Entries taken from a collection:
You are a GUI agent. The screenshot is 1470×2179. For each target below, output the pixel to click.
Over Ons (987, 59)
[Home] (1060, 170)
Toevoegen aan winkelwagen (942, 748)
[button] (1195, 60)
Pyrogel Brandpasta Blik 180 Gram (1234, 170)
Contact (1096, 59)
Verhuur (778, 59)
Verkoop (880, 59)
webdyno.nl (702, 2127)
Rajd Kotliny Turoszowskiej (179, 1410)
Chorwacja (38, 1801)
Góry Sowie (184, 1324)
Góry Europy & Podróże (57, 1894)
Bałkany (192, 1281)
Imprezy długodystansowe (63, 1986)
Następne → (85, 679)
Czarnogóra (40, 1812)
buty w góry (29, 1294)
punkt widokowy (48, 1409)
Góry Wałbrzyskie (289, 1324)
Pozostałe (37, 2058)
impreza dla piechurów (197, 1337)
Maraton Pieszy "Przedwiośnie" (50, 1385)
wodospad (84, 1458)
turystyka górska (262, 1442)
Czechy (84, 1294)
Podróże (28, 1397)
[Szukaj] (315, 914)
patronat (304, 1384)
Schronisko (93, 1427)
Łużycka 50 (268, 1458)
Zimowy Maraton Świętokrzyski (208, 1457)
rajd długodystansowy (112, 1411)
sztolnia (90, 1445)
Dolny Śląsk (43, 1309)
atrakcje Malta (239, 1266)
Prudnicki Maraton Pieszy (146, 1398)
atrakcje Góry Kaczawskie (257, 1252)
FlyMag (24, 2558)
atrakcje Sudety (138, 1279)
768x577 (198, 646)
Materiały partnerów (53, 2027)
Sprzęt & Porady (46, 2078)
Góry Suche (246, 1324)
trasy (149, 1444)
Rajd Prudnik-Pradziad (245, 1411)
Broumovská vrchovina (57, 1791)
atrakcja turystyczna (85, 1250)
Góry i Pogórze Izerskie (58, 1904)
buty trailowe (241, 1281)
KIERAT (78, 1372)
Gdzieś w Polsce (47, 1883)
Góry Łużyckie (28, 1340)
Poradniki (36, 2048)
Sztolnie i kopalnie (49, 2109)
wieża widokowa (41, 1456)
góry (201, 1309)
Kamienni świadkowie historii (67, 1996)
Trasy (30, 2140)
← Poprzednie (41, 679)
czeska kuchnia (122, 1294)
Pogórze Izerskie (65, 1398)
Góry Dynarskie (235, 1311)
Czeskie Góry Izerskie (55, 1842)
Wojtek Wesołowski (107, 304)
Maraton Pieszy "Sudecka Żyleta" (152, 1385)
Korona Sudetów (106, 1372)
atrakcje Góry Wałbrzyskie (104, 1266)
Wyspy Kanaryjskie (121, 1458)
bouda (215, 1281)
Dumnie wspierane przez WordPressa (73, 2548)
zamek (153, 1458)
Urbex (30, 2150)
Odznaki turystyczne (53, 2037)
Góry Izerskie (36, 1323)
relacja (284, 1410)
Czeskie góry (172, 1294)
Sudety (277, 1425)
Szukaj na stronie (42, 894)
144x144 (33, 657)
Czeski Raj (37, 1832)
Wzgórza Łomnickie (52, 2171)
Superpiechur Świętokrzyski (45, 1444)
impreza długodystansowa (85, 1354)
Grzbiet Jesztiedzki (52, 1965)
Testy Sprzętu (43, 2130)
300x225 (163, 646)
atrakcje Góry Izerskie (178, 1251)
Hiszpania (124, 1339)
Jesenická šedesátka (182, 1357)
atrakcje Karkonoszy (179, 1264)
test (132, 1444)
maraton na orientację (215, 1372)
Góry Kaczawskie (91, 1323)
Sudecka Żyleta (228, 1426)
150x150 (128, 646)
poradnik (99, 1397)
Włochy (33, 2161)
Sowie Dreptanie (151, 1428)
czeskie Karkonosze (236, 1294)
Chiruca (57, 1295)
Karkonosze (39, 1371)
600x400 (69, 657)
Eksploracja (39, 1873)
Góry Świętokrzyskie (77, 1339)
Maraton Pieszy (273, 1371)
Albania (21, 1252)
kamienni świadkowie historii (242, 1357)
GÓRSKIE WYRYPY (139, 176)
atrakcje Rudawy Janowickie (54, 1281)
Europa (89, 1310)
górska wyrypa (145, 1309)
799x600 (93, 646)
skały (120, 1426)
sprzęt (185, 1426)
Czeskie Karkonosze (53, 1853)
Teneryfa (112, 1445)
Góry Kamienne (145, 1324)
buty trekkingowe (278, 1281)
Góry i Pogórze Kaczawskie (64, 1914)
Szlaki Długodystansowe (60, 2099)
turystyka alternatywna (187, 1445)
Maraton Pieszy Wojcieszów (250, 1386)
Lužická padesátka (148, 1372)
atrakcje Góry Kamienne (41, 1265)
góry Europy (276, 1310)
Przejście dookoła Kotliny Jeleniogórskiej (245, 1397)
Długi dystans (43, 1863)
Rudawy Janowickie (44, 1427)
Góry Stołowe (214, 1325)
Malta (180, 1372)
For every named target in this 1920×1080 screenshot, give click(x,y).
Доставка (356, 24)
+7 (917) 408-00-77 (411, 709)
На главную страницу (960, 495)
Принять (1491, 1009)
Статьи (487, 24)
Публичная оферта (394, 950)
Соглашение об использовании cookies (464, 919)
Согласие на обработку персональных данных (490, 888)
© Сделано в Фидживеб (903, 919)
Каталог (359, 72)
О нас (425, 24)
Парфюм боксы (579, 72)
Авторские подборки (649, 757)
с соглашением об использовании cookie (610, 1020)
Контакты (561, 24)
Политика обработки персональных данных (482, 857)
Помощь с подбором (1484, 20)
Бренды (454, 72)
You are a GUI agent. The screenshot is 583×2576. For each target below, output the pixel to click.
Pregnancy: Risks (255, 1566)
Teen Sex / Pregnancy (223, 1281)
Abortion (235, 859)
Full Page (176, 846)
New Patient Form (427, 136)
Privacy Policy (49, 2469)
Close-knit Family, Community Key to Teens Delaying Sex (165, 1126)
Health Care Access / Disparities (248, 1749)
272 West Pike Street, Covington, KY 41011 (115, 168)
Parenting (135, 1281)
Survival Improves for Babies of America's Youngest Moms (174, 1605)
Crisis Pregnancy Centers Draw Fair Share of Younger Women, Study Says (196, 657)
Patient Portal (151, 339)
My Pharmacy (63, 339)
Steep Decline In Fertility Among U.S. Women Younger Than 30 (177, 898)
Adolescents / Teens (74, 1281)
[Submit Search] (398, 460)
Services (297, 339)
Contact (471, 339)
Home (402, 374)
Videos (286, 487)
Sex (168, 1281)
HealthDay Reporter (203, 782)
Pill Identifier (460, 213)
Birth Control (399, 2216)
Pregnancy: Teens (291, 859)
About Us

What is being asked:
Take the entries above and set them all down again exactly as they read.

Written solution:
You are a GUI agent. The screenshot is 1470×2179. For each target below, output the pixel to click.
Over Ons (987, 59)
[Home] (1060, 170)
Toevoegen aan winkelwagen (942, 748)
[button] (1195, 60)
Pyrogel Brandpasta Blik 180 Gram (1234, 170)
Contact (1096, 59)
Verhuur (778, 59)
Verkoop (880, 59)
webdyno.nl (702, 2127)
Rajd Kotliny Turoszowskiej (179, 1410)
Chorwacja (38, 1801)
Góry Sowie (184, 1324)
Góry Europy & Podróże (57, 1894)
Bałkany (192, 1281)
Imprezy długodystansowe (63, 1986)
Następne → (85, 679)
Czarnogóra (40, 1812)
buty w góry (29, 1294)
punkt widokowy (48, 1409)
Góry Wałbrzyskie (289, 1324)
Pozostałe (37, 2058)
impreza dla piechurów (197, 1337)
Maraton Pieszy "Przedwiośnie" (50, 1385)
wodospad (84, 1458)
turystyka górska (262, 1442)
Czechy (84, 1294)
Podróże (28, 1397)
[Szukaj] (315, 914)
patronat (304, 1384)
Schronisko (93, 1427)
Łużycka 50 (268, 1458)
Zimowy Maraton Świętokrzyski (208, 1457)
rajd długodystansowy (112, 1411)
sztolnia (90, 1445)
Dolny Śląsk (43, 1309)
atrakcje Malta (239, 1266)
Prudnicki Maraton Pieszy (146, 1398)
atrakcje Góry Kaczawskie (257, 1252)
FlyMag (24, 2558)
atrakcje Sudety (138, 1279)
768x577 (198, 646)
Materiały partnerów (53, 2027)
Sprzęt & Porady (46, 2078)
Góry Suche (246, 1324)
trasy (149, 1444)
Rajd Prudnik-Pradziad (245, 1411)
Broumovská vrchovina (57, 1791)
atrakcja turystyczna (85, 1250)
Góry i Pogórze Izerskie (58, 1904)
buty trailowe (241, 1281)
KIERAT (78, 1372)
Gdzieś w Polsce (47, 1883)
Góry Łużyckie (28, 1340)
Poradniki (36, 2048)
Sztolnie i kopalnie (49, 2109)
wieża widokowa (41, 1456)
góry (201, 1309)
Kamienni świadkowie historii (67, 1996)
Trasy (30, 2140)
← Poprzednie (41, 679)
czeska kuchnia (122, 1294)
Pogórze Izerskie (65, 1398)
Góry Dynarskie (235, 1311)
Czeskie Góry Izerskie (55, 1842)
Wojtek Wesołowski (107, 304)
Maraton Pieszy "Sudecka Żyleta" (152, 1385)
Korona Sudetów (106, 1372)
atrakcje Góry Wałbrzyskie (104, 1266)
Wyspy Kanaryjskie (121, 1458)
bouda (215, 1281)
Dumnie wspierane przez WordPressa (73, 2548)
zamek (153, 1458)
Urbex (30, 2150)
Odznaki turystyczne (53, 2037)
Góry Izerskie (36, 1323)
relacja (284, 1410)
Czeskie góry (172, 1294)
Sudety (277, 1425)
Szukaj na stronie (42, 894)
144x144 (33, 657)
Czeski Raj (37, 1832)
Wzgórza Łomnickie (52, 2171)
Superpiechur Świętokrzyski (45, 1444)
impreza długodystansowa (85, 1354)
Grzbiet Jesztiedzki (52, 1965)
Testy Sprzętu (43, 2130)
300x225 (163, 646)
atrakcje Góry Izerskie (178, 1251)
Hiszpania (124, 1339)
Jesenická šedesátka (182, 1357)
atrakcje Karkonoszy (179, 1264)
test (132, 1444)
maraton na orientację (215, 1372)
Góry Kaczawskie (91, 1323)
Sudecka Żyleta (228, 1426)
150x150 (128, 646)
poradnik (99, 1397)
Włochy (33, 2161)
Sowie Dreptanie (151, 1428)
czeskie Karkonosze (236, 1294)
Chiruca (57, 1295)
Karkonosze (39, 1371)
600x400 (69, 657)
Eksploracja (39, 1873)
Góry Świętokrzyskie (77, 1339)
Maraton Pieszy (273, 1371)
Albania (21, 1252)
kamienni świadkowie historii (242, 1357)
GÓRSKIE WYRYPY (139, 176)
atrakcje Rudawy Janowickie (54, 1281)
Europa (89, 1310)
górska wyrypa (145, 1309)
799x600 (93, 646)
skały (120, 1426)
sprzęt (185, 1426)
Czeskie Karkonosze (53, 1853)
Teneryfa (112, 1445)
Góry Kamienne (145, 1324)
buty trekkingowe (278, 1281)
Góry i Pogórze Kaczawskie (64, 1914)
Szlaki Długodystansowe (60, 2099)
turystyka alternatywna (187, 1445)
Maraton Pieszy Wojcieszów (250, 1386)
Lužická padesátka (148, 1372)
atrakcje Góry Kamienne (41, 1265)
góry Europy (276, 1310)
Przejście dookoła Kotliny Jeleniogórskiej (245, 1397)
Długi dystans (43, 1863)
Rudawy Janowickie (44, 1427)
Góry Stołowe (214, 1325)
Malta (180, 1372)
For every named target in this 1920×1080 screenshot, give click(x,y).
Доставка (356, 24)
+7 (917) 408-00-77 (411, 709)
На главную страницу (960, 495)
Принять (1491, 1009)
Статьи (487, 24)
Публичная оферта (394, 950)
Соглашение об использовании cookies (464, 919)
Согласие на обработку персональных данных (490, 888)
© Сделано в Фидживеб (903, 919)
Каталог (359, 72)
О нас (425, 24)
Парфюм боксы (579, 72)
Авторские подборки (649, 757)
с соглашением об использовании cookie (610, 1020)
Контакты (561, 24)
Политика обработки персональных данных (482, 857)
Помощь с подбором (1484, 20)
Бренды (454, 72)
You are a GUI agent. The screenshot is 583×2576. For each target below, output the pixel to click.
Pregnancy: Risks (255, 1566)
Teen Sex / Pregnancy (223, 1281)
Abortion (235, 859)
Full Page (176, 846)
New Patient Form (427, 136)
Privacy Policy (49, 2469)
Close-knit Family, Community Key to Teens Delaying Sex (165, 1126)
Health Care Access / Disparities (248, 1749)
272 West Pike Street, Covington, KY 41011 (115, 168)
Parenting (135, 1281)
Survival Improves for Babies of America's Youngest Moms (174, 1605)
Crisis Pregnancy Centers Draw Fair Share of Younger Women, Study Says (196, 657)
Patient Portal (151, 339)
My Pharmacy (63, 339)
Steep Decline In Fertility Among U.S. Women Younger Than 30 (177, 898)
Adolescents / Teens (74, 1281)
[Submit Search] (398, 460)
Services (297, 339)
Contact (471, 339)
Home (402, 374)
Videos (286, 487)
Sex (168, 1281)
HealthDay Reporter (203, 782)
Pill Identifier (460, 213)
Birth Control (399, 2216)
Pregnancy: Teens (291, 859)
About Us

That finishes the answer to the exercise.